TO BE DONE: Render everything from the line containing "You are a GUI" down to the line containing "Action: (115, 119)" in the entries below as a Markdown table with the columns No. and Text, omitting any blank lines.

INPUT FOR THIS TASK:
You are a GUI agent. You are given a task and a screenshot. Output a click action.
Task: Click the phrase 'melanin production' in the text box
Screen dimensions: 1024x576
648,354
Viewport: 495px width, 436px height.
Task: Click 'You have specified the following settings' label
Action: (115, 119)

--

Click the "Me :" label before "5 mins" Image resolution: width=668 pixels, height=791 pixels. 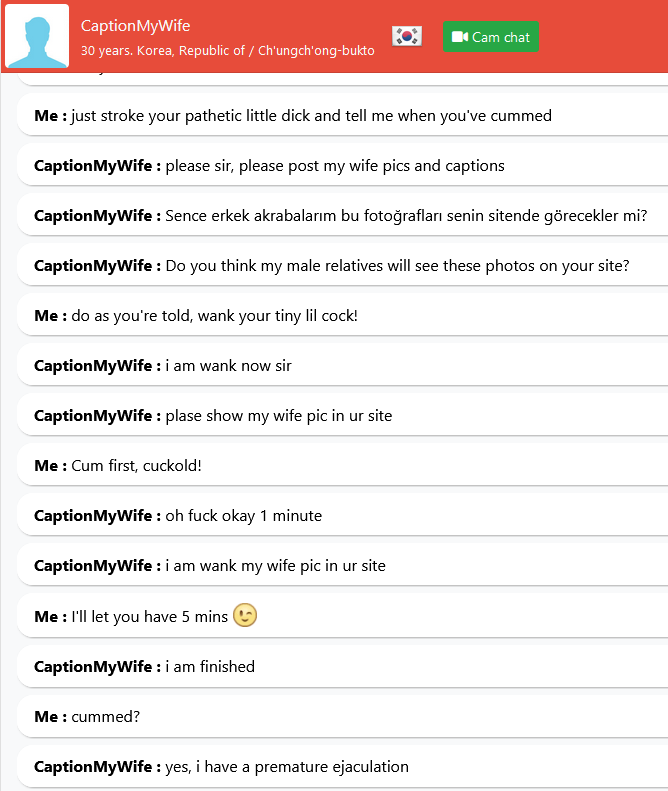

==

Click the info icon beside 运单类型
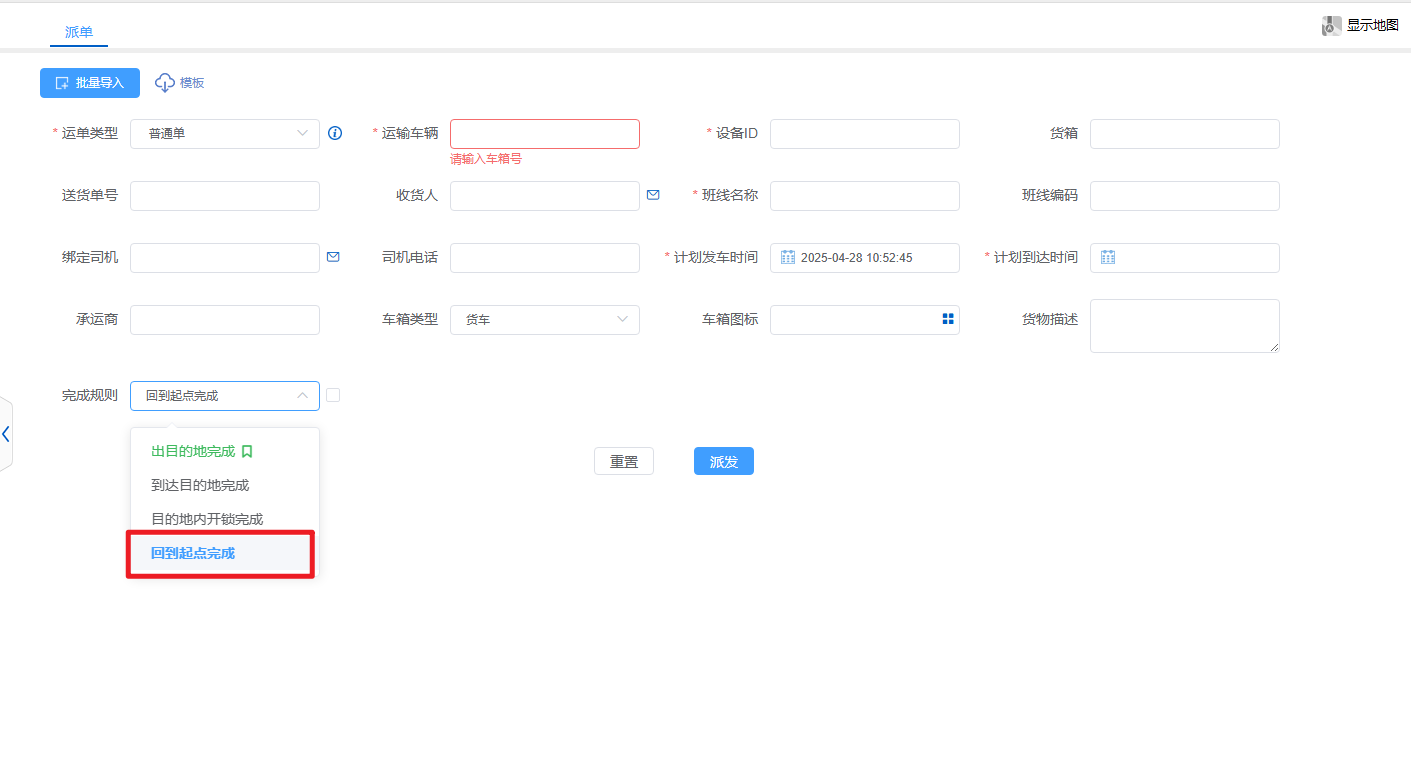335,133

SOLUTION TO THIS PROBLEM:
| No. | Text |
|---|---|
| 1 | You are a GUI agent. You are given a task and a screenshot. Output a click action. |
| 2 | Task: Click the phrase 'melanin production' in the text box |
| 3 | Screen dimensions: 1024x576 |
| 4 | 648,354 |
| 5 | Viewport: 495px width, 436px height. |
| 6 | Task: Click 'You have specified the following settings' label |
| 7 | Action: (115, 119) |